This lesson assumes that you have completed Lesson 1: Using S-Plus under Windows and Creating a Report in Word.
The data you analyze when you work as a statistical analyst will come from many sources. Sometimes, you will enter it yourself by hand. For small to medium-size rectangular data sets, Microsoft Excel is a reasonable choice. Type variable names in the first row. Save the spreadsheet. Start S-Plus and import the spreadsheet using the S-Plus menu: File -> Import Data -> From File ...In this lesson we will learn how to import from the internet into S-Plus.
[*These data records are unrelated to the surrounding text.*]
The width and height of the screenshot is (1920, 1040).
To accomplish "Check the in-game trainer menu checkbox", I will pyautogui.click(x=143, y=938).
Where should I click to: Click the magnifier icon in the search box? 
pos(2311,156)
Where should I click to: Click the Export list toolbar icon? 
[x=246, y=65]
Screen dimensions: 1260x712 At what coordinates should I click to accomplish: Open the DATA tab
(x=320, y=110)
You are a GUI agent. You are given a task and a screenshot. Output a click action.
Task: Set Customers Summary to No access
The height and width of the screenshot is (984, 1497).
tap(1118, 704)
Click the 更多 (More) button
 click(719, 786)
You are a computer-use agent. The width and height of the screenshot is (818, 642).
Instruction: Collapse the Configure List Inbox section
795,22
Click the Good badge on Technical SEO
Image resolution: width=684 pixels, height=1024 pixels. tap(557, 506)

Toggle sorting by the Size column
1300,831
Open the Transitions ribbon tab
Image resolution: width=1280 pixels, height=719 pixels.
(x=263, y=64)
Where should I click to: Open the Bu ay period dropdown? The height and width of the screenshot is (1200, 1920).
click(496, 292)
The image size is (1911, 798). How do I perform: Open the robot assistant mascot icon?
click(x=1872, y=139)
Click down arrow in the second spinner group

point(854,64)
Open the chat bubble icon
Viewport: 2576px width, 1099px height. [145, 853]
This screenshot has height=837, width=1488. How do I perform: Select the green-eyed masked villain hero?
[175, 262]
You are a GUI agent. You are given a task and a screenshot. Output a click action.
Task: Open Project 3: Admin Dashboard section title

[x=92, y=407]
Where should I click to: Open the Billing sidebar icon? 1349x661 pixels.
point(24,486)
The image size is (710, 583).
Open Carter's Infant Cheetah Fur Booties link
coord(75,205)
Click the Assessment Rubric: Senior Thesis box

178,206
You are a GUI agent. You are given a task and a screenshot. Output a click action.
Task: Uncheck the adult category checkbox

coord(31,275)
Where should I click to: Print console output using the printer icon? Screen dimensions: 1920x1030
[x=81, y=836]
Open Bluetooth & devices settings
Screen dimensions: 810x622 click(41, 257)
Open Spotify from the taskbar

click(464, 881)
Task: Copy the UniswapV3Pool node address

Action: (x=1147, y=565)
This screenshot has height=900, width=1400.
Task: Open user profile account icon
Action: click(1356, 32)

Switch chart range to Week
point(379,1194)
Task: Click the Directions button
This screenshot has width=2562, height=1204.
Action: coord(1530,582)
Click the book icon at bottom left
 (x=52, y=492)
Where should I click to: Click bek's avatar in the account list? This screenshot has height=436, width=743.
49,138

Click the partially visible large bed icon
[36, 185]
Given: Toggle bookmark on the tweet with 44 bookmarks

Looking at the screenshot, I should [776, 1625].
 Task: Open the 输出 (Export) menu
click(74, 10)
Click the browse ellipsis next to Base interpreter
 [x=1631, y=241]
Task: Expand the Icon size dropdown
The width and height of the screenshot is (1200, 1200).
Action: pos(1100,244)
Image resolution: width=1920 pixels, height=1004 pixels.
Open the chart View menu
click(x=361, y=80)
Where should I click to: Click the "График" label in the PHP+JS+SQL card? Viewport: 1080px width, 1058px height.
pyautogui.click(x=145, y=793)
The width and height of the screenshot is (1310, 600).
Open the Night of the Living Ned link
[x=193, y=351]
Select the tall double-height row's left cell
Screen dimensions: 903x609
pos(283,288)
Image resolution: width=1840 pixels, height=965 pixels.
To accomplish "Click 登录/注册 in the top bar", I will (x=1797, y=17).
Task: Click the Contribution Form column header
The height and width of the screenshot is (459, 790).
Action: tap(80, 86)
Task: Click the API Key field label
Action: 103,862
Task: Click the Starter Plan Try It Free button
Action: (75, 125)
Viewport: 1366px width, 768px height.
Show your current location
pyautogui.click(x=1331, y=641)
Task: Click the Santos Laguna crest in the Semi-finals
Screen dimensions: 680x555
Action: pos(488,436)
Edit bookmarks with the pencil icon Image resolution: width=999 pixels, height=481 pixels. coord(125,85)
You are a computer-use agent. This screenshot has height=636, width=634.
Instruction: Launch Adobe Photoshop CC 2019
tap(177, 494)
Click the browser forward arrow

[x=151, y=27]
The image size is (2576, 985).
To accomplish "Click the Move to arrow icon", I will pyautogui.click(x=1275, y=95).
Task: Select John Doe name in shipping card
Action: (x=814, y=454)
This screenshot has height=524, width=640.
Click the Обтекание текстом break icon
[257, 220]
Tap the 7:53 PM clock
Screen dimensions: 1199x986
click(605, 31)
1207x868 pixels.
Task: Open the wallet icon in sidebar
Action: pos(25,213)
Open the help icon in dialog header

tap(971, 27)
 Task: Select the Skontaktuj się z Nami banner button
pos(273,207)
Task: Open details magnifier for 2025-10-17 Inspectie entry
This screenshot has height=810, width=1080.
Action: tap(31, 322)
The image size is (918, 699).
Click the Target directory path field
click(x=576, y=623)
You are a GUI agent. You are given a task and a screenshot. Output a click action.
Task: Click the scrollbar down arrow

The exact method will depend on the format of the data set being imported. The most general type of data set is an 'ASCII' file (raw text) with variable values separated by a character( e.g. : or , or TAB or arbitrary amounts of white space).
The data sets used in the textbook can be downloaded from http://www.math.yorku.ca/~georges/Data/Fox/.
They are in ASCII format. Each data set has two files associated with it. A '.dat' file contains the data and a '.cbk' file is a codebook describing the data set and its variables. Other sources of data might present the data in very different ways. With experience you will know how to transform the data into a form suitable for your statistical package, be it S-Plus or some other package like SAS. There are commercially available programs (e.g. DBMSCOPY) that facilitate the transformation of data from one format to another.
Three steps are required:
- Download the data to your computer.
- Examine the structure of the data, names and types of variables and codes for missing values.
- If necessary, edit the data so it conforms to a format that can be read into S-Plus.
- Prepare an S-Plus command (generally read.table) to read the data into S-Plus and run the command.
1. Downloading the data
- This can be done with Netscape, Microsoft Explorer or an FTP program. We will illustrate the procedure with Netscape Communicator 4.7.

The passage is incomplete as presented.